In the meantime, the pair are moving ahead with different revenue streams based on in-app purchases of products that are linked to posts in the mags.
“We want to build out a social commerce system,” Warner said. “We have already started with that; it’s called Mag Bags.”Right now, publishers can add shopping links or travel links on top of any media they put on their mag and a reader can purchase directly from the advertised company’s website.
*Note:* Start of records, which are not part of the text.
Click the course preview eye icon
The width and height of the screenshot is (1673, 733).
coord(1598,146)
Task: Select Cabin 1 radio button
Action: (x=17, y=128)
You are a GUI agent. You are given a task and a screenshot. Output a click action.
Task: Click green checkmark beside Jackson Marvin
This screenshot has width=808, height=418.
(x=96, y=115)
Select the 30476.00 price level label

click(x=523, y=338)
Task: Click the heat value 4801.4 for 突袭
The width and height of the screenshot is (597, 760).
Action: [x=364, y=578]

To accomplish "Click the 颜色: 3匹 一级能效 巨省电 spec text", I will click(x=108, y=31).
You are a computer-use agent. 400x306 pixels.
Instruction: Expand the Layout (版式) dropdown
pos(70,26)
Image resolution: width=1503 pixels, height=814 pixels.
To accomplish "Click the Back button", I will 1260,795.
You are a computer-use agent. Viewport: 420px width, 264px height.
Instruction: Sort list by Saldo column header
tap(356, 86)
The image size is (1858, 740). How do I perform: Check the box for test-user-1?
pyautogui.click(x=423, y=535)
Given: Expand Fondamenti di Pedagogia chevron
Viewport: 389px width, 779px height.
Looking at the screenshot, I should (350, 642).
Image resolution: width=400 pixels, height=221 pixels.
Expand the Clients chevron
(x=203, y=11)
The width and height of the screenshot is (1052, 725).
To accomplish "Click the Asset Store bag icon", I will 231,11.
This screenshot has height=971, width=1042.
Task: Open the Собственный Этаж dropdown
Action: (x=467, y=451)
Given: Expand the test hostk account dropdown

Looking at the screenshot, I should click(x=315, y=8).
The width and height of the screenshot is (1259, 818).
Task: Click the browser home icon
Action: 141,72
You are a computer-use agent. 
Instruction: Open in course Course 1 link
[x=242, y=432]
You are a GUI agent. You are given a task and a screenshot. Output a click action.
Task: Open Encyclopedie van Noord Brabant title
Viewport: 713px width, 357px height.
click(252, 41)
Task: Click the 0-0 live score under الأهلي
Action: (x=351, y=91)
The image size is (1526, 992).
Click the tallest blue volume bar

What is next is being able to save a product to the Mag Bags and then checkout like you would with an Amazon.com Inc. cart, Warner said.“That is coming soon,” Warner said. “We do have quite a few different revenue streams that we will be rolling out in the near future, as well as some ad-based ones, but that’s for another time to talk about as we are still building out that model.”Advertising and its connection to a Magma presence also garners interest from Hidden Hills magazine’s Weber.“If it helps me sell ads, it might be good for us,” Weber wrote in her email.
Future of publishingThe origins of Magma go back to when Warner worked as a photographer and media manager for Red Bull Global Rallycross, a race series for which he photographed, filmed and created content for the drivers and teams.
At the same time, Chowaiki was working for Open Influence, a social media marketing agency he co-founded in Los Angeles.
“To my joy, I had heard that he was looking for a similar tool and that he had been getting feedback from people in the industry and they too were looking for something to bridge the gap between long-form storytelling and quick social snippets,” Warner said.The pair co-founded Magma in spring 2017 and began to work on building out the tool that Warner described as an idea that had been in his head for about six months.
As the tool took shape, both realized that it wasn’t just a fun, cool app that could be used by both amateurs and professionals. If done properly and if features were added to it, it could become the future of digital publishing, Warner said.
“For us to be able to create a tool that allows anyone to essentially create a professional-level story directly from their phone in minutes and then share that anywhere, that is taking something that was regarded as taking years and years of experience or education,” Warner added.